IR35 TAX LAW

IR35 - DISGUISING EMPLOYMENT STATUS

Despite having been in force since 1999, IR35 is heavily criticised by tax experts and the business community as being poorly conceived, badly implemented by HMRC and causing unnecessary costs and hardships for genuine small businesses.

What is IR35?

IR35 is a tax law. It is properly known as the Intermediaries Legislation and came into force in April 2000 as part of the Finance Act. The income tax element of the Intermediaries Legislation has subsequently been integrated into the Income Tax (Earnings & Pensions) Act 2003 (ITEPA 2003), and the NICs element into the Social Security Contributions (Intermediaries) Regulations 2000.

Why was IR35 introduced by the government?

IR35 was introduced to tackle the problem of 'disguised employment'. This is where organisations engage workers on a self-employed basis and usually through an intermediary (Payroll Company), rather than on an employment contract, so they become disguised employees.

Control, Substitution and Mutuality of Obligation

In short, IR35 involves applying three principles to determine employment status. These are known as the principal 'tests of employment':

  • Control: what degree of control does the client have over what, how, when and where the worker completes the work
  • Substitution: is personal service by the worker required, or can the worker send a substitute in their place?

-- Data entries --
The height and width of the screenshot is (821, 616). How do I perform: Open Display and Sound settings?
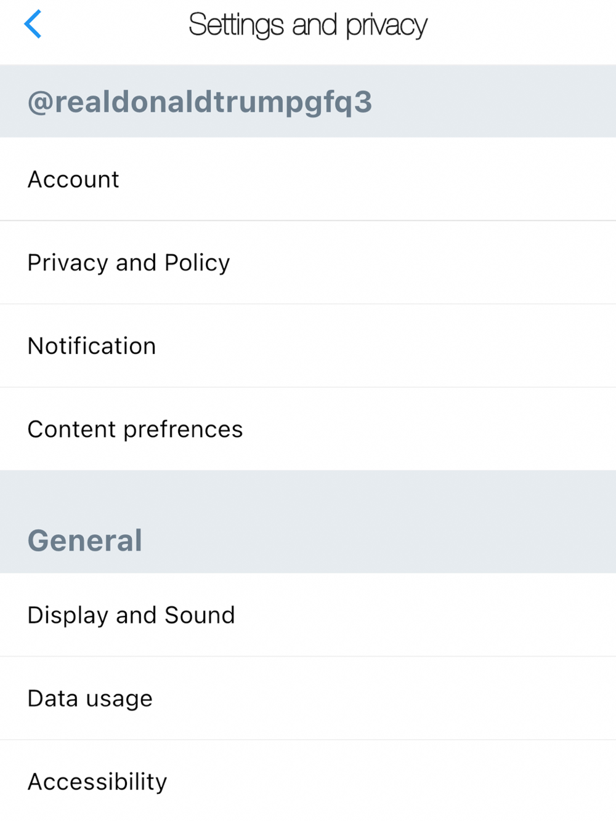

...

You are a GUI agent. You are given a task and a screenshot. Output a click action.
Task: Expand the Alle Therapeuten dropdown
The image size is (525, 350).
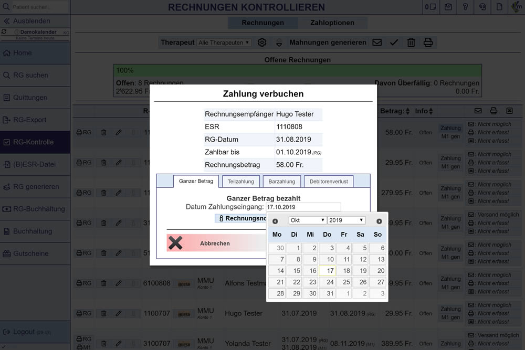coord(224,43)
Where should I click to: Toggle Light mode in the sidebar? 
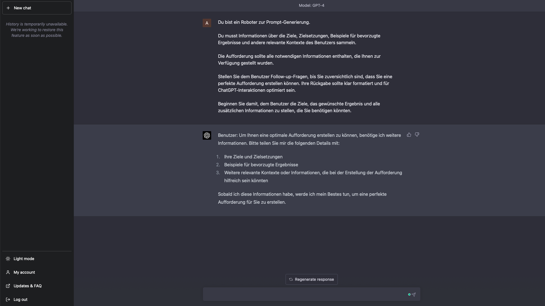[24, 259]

* * *

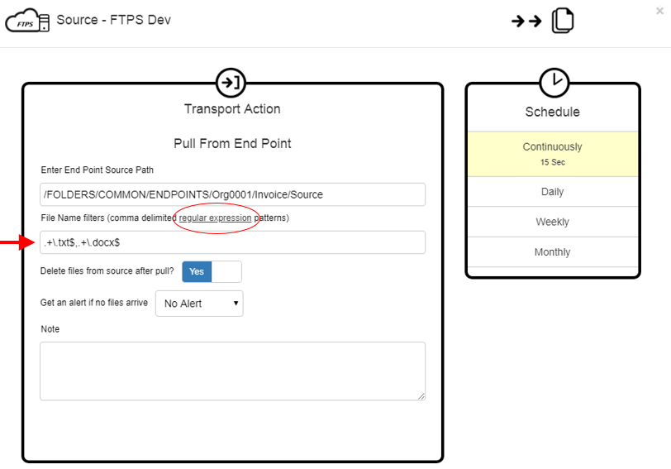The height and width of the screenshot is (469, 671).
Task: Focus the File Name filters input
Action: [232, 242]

-- Problems and tasks --
1. In the IR35 passage, when did the Intermediaries Legislation come into force?
2. Based on the IR35 passage, explain why the government introduced IR35.
3. Extract the IR35 passage from "Despite having been" to "genuine small businesses.".
The data stands on its own, apart from the IR35 passage.

-- Written answers --
1. It came into force in April 2000, as part of the Finance Act.

2. IR35 was introduced to tackle disguised employment. This occurs when organizations engage workers on a self-employed basis, usually through an intermediary such as a payroll company, instead of on an employment contract. Those workers then become disguised employees.

3.
Despite having been in force since 1999, IR35 is heavily criticised by tax experts and the business community as being poorly conceived, badly implemented by HMRC and causing unnecessary costs and hardships for genuine small businesses.